◆ **Exercise objective**: Look through the records below for the line holding "Set chart interval to Monthly (M)". Write it out exactly, with each following line through the line holding "The image size is (1150, 610).".

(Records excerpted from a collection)
== Segment start ==
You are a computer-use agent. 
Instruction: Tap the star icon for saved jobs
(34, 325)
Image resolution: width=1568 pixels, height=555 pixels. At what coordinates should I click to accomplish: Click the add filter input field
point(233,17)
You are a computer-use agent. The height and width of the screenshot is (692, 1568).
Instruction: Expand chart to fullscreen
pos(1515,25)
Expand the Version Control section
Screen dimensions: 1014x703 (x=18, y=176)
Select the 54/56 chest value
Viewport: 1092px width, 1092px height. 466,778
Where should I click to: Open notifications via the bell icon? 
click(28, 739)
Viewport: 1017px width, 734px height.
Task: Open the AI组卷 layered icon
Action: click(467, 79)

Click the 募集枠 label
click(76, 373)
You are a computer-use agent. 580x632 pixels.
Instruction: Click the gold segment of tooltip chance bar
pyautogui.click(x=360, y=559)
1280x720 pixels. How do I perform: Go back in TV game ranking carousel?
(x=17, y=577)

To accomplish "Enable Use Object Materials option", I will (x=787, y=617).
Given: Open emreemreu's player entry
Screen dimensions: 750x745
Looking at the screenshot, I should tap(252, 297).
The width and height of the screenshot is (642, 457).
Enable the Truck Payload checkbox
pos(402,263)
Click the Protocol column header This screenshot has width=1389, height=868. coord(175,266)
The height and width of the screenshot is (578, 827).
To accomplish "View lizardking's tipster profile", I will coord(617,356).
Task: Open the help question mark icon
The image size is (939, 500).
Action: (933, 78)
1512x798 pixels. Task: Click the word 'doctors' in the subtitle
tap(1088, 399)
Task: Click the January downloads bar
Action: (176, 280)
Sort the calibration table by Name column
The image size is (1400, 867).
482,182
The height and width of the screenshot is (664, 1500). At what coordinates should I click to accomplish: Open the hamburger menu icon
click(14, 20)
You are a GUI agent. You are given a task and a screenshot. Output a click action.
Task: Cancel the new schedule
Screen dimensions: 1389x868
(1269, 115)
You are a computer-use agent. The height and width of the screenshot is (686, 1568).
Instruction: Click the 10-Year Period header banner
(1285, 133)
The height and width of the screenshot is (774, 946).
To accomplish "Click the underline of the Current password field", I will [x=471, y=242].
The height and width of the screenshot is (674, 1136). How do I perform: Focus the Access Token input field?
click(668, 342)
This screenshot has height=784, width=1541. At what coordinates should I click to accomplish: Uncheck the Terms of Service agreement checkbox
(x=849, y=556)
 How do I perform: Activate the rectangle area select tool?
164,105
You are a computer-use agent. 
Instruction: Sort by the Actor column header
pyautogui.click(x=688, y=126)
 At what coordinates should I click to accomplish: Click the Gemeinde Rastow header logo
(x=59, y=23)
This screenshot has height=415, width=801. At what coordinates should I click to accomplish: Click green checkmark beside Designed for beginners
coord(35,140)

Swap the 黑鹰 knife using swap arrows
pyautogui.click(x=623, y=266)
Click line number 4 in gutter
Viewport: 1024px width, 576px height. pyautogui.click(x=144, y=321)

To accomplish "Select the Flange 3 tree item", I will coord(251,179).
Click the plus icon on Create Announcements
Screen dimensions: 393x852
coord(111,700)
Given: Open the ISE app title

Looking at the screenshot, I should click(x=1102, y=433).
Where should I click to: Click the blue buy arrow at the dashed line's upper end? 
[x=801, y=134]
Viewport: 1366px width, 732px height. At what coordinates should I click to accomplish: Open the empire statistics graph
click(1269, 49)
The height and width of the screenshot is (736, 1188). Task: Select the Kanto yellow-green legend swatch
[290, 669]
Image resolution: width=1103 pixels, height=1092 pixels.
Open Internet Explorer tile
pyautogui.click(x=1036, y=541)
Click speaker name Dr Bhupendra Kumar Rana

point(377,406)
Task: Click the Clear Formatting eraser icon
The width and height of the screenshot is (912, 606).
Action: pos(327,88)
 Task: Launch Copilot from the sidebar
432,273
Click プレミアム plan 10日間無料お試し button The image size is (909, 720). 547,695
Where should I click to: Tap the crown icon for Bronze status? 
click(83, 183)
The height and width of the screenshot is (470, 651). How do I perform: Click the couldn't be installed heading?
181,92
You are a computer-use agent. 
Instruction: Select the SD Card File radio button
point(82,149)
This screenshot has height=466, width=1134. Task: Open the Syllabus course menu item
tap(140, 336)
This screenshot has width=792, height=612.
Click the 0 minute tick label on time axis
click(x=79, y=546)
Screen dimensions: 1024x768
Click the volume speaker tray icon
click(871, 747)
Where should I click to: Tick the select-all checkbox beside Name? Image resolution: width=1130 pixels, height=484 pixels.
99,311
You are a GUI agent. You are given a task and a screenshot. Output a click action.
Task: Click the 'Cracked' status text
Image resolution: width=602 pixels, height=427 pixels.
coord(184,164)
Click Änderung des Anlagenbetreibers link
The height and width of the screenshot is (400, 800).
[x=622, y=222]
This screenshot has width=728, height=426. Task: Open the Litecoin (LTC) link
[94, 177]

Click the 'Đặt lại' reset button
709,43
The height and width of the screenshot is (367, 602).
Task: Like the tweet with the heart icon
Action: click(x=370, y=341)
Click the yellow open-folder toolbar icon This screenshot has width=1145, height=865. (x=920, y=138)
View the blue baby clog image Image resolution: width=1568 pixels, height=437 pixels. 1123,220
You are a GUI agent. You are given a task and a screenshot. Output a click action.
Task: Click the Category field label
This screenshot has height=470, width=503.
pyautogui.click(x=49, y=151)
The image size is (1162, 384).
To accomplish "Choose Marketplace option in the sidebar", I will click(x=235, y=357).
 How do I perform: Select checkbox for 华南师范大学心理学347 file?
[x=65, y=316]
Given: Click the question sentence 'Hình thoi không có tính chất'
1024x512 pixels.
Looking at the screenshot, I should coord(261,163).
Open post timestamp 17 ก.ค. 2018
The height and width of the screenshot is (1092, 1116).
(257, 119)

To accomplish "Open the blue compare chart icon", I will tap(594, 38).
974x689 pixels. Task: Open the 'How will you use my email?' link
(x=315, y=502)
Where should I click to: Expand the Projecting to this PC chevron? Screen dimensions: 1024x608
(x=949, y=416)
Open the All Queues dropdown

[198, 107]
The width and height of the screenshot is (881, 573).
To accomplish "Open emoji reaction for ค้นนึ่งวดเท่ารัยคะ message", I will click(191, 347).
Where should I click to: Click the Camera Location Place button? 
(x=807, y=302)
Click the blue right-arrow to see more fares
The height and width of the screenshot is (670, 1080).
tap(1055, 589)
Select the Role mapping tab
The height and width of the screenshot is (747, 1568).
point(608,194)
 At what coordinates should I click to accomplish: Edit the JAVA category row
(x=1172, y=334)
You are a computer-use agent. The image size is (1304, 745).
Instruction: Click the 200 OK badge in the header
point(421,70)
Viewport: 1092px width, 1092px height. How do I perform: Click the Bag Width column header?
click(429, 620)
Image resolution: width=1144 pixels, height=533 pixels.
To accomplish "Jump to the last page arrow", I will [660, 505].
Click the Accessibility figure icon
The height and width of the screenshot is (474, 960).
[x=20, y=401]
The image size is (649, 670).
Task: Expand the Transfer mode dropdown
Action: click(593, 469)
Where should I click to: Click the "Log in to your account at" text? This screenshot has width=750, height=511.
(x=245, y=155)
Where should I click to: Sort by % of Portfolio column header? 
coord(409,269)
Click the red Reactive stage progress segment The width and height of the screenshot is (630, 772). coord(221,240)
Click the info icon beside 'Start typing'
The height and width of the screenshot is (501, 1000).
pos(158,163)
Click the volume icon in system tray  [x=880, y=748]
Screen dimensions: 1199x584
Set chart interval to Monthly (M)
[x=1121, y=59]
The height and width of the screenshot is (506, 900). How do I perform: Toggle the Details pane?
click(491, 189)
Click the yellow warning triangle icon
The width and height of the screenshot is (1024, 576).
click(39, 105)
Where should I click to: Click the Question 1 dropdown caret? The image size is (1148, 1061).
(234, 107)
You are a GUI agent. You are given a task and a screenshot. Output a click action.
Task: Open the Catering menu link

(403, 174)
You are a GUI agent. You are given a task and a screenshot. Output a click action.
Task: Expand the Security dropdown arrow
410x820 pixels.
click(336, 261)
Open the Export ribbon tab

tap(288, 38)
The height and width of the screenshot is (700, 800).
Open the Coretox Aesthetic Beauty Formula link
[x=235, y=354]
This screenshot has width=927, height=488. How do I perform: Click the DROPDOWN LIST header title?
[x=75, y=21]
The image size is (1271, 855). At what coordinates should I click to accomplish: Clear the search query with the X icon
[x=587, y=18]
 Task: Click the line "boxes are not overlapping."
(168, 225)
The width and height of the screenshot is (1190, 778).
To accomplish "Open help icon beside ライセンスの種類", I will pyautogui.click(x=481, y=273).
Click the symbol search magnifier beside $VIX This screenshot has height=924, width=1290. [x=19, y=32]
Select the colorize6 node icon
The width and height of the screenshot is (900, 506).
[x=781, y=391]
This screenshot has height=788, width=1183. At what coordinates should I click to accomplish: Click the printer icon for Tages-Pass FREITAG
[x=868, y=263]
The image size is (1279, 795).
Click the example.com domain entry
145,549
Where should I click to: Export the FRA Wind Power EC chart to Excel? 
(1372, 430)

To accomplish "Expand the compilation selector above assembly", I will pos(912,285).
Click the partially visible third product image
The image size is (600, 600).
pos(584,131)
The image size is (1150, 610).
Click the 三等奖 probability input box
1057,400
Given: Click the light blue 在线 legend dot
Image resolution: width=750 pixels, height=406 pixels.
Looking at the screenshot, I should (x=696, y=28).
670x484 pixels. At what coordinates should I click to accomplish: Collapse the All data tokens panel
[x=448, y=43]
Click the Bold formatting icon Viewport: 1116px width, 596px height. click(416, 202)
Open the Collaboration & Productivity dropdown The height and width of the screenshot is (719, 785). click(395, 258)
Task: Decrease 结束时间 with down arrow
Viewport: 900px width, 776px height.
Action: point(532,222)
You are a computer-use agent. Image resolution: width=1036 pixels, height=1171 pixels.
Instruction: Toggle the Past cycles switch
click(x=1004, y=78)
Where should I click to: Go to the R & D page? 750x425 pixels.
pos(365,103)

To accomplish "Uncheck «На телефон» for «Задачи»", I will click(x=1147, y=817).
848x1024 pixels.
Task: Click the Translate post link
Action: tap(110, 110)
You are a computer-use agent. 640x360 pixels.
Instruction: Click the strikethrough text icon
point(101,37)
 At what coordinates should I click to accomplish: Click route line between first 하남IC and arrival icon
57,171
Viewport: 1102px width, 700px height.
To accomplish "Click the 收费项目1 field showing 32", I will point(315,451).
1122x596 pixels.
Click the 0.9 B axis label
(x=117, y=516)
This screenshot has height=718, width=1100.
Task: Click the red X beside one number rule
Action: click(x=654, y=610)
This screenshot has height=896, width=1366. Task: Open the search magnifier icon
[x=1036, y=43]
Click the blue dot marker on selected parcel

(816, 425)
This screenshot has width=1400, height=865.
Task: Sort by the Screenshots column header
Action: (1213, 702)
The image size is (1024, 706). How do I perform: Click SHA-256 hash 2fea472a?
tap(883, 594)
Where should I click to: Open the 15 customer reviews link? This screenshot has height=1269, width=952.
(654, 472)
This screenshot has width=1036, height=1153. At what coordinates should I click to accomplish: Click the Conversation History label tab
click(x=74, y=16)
== Segment end ==
◆ **Task result**:
Set chart interval to Monthly (M)
[x=1121, y=59]
The height and width of the screenshot is (506, 900). How do I perform: Toggle the Details pane?
click(491, 189)
Click the yellow warning triangle icon
The width and height of the screenshot is (1024, 576).
click(39, 105)
Where should I click to: Click the Question 1 dropdown caret? The image size is (1148, 1061).
(234, 107)
You are a GUI agent. You are given a task and a screenshot. Output a click action.
Task: Open the Catering menu link

(403, 174)
You are a GUI agent. You are given a task and a screenshot. Output a click action.
Task: Expand the Security dropdown arrow
410x820 pixels.
click(336, 261)
Open the Export ribbon tab

tap(288, 38)
The height and width of the screenshot is (700, 800).
Open the Coretox Aesthetic Beauty Formula link
[x=235, y=354]
This screenshot has width=927, height=488. How do I perform: Click the DROPDOWN LIST header title?
[x=75, y=21]
The image size is (1271, 855). At what coordinates should I click to accomplish: Clear the search query with the X icon
[x=587, y=18]
 Task: Click the line "boxes are not overlapping."
(168, 225)
The width and height of the screenshot is (1190, 778).
To accomplish "Open help icon beside ライセンスの種類", I will pyautogui.click(x=481, y=273).
Click the symbol search magnifier beside $VIX This screenshot has height=924, width=1290. [x=19, y=32]
Select the colorize6 node icon
The width and height of the screenshot is (900, 506).
[x=781, y=391]
This screenshot has height=788, width=1183. At what coordinates should I click to accomplish: Click the printer icon for Tages-Pass FREITAG
[x=868, y=263]
The image size is (1279, 795).
Click the example.com domain entry
145,549
Where should I click to: Export the FRA Wind Power EC chart to Excel? 
(1372, 430)

To accomplish "Expand the compilation selector above assembly", I will pos(912,285).
Click the partially visible third product image
The image size is (600, 600).
pos(584,131)
The image size is (1150, 610).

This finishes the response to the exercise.